King’s book offers an unmatched close reading of The Mass on the World that mixes meticulous attention to detail and extensive academic references with fervent prayer and devotion. Yet the result is somewhat uneven, whether in the length or shortness of chapters, the depth of discussion, the power of insight and explanation or the academic data included, as distinct from those left out. King is at his strongest when explaining the powerful, dynamic attraction of Ignatian and eucharistic spirituality, which also deeply shaped Teilhard de Chardin. But he is on much less secure footing when he speaks about Teilhard’s experience of the East or his understanding of eastern religions, especially Buddhism.
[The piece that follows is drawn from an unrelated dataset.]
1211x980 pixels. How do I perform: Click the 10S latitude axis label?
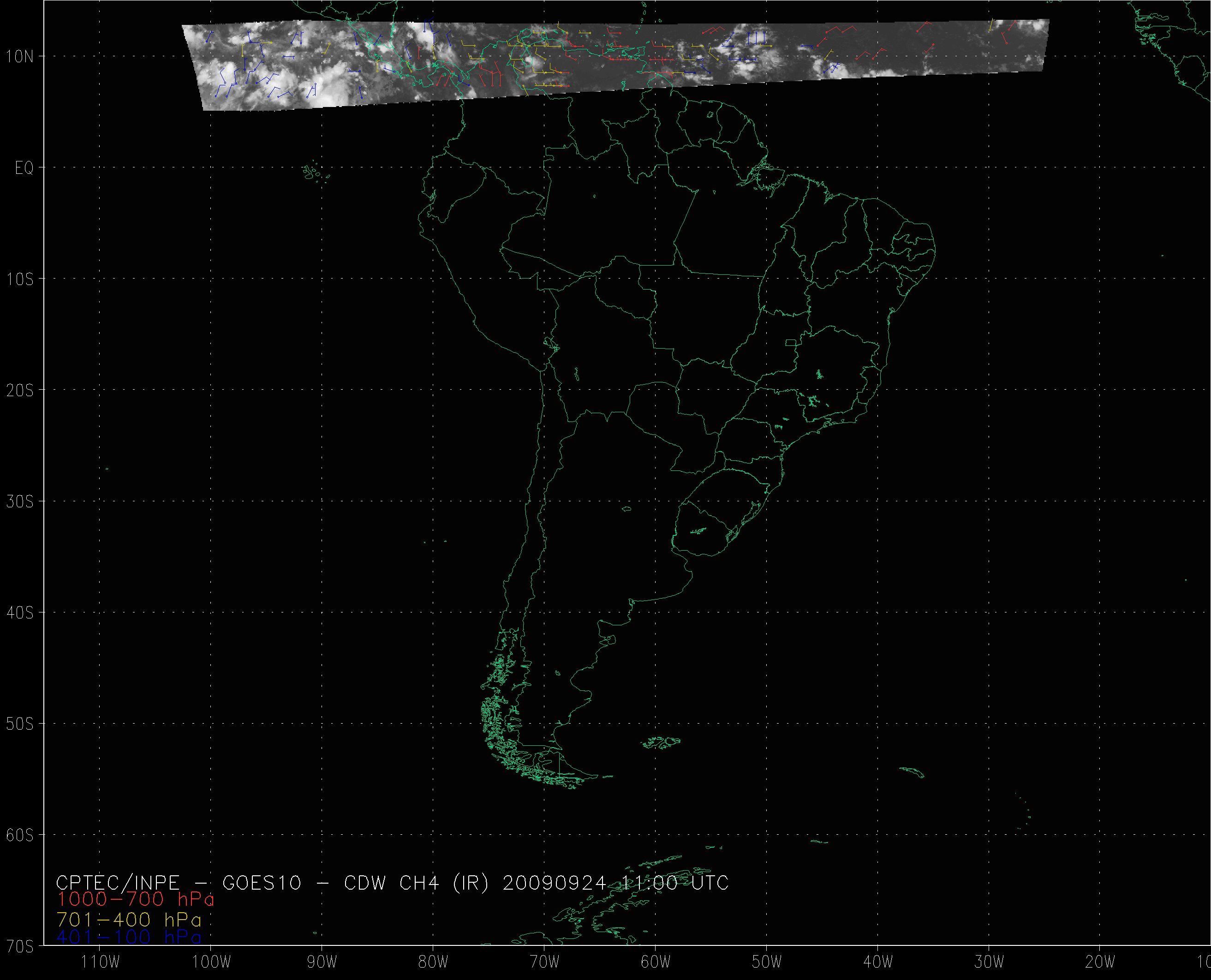[20, 279]
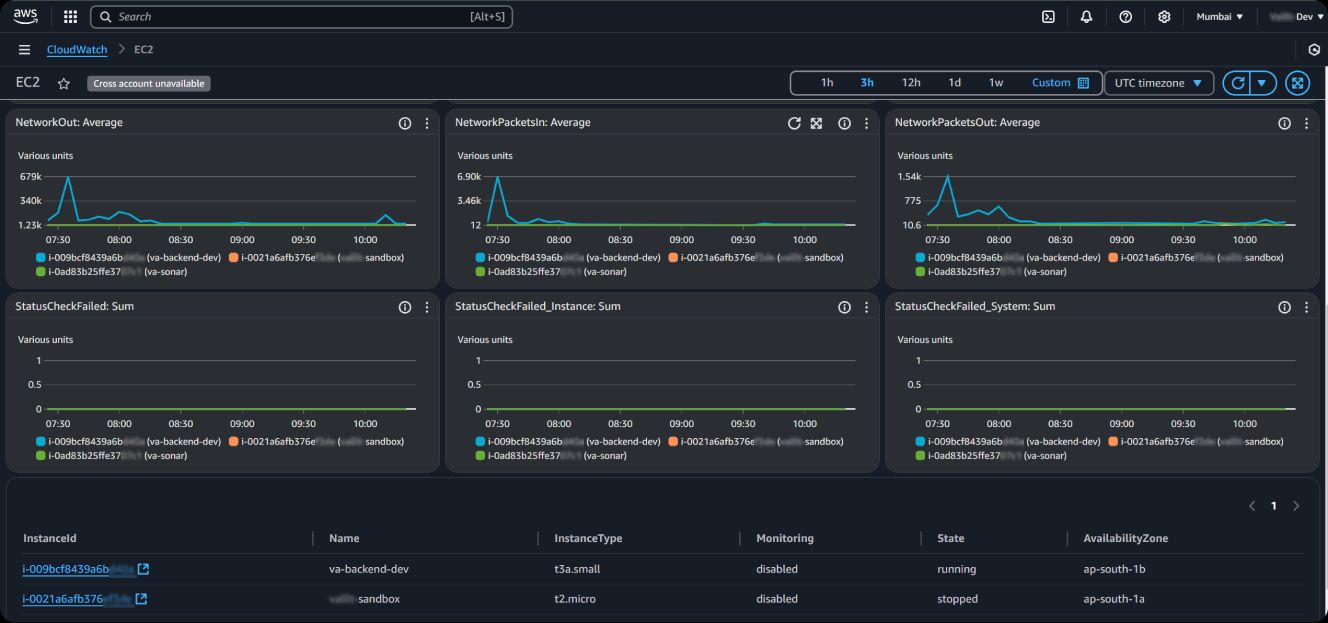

King’s literary, symbolic and mystical interpretation of Teilhard’s experience and writing is full of beauty and dazzling flashes (like Teilhard’s own lyricism, especially in his early writings, to which The Mass of the World belongs). It is intriguing, though, that Teilhard is presented as an individualist and idealist, without mention of his important views about personalization and socialization, his global and planetary vision of the earth and his views of the future of the human communityideas that lead straight to Thomas Berry’s ecological worldview. The greatest surprise in the book, though, is the complete lack of attention to Teilhard’s creative, great visionary concept of the noosphere, which also emerged during the early 1920’s, at the same time that The Mass of the World was being written. It is a biological, social, cultural and spiritual vision, which also has considerable bearing on interpreting the cosmic body of Christ, to which King has dedicated many admirable passages.
The extensive silences in King’s book are most puzzling. In spite of a one-and-a-half-page bibliography of books by other authors, important scholarly works on similar topics by others are not even mentionednot even the work of such fellow Jesuits as Thomas Corbishley, Robert Faricy, James A. Lyons and James Skehan, who have also written extensively and movingly on spirituality, prayer, the sacred heart and the cosmic Christ in Teilhard. Moreover, a greater contextualization of The Mass would have been welcome, first in terms of China itself, then in terms of the concrete world of today with its diversity and religious pluralism, and our newly emerging sense of the web of life. Non-Catholic readers would also need more general contextual explanations than are given here.
The book contains neither name nor subject index, and has several minor printing errors (necessary French accents are missing, for example).
While I acclaim the beauty and wisdom of Teilhard’s Mass, and admire its author for the subtlety of its spiritual vision, I remain convinced that there is still more to be said on The Mass on the World.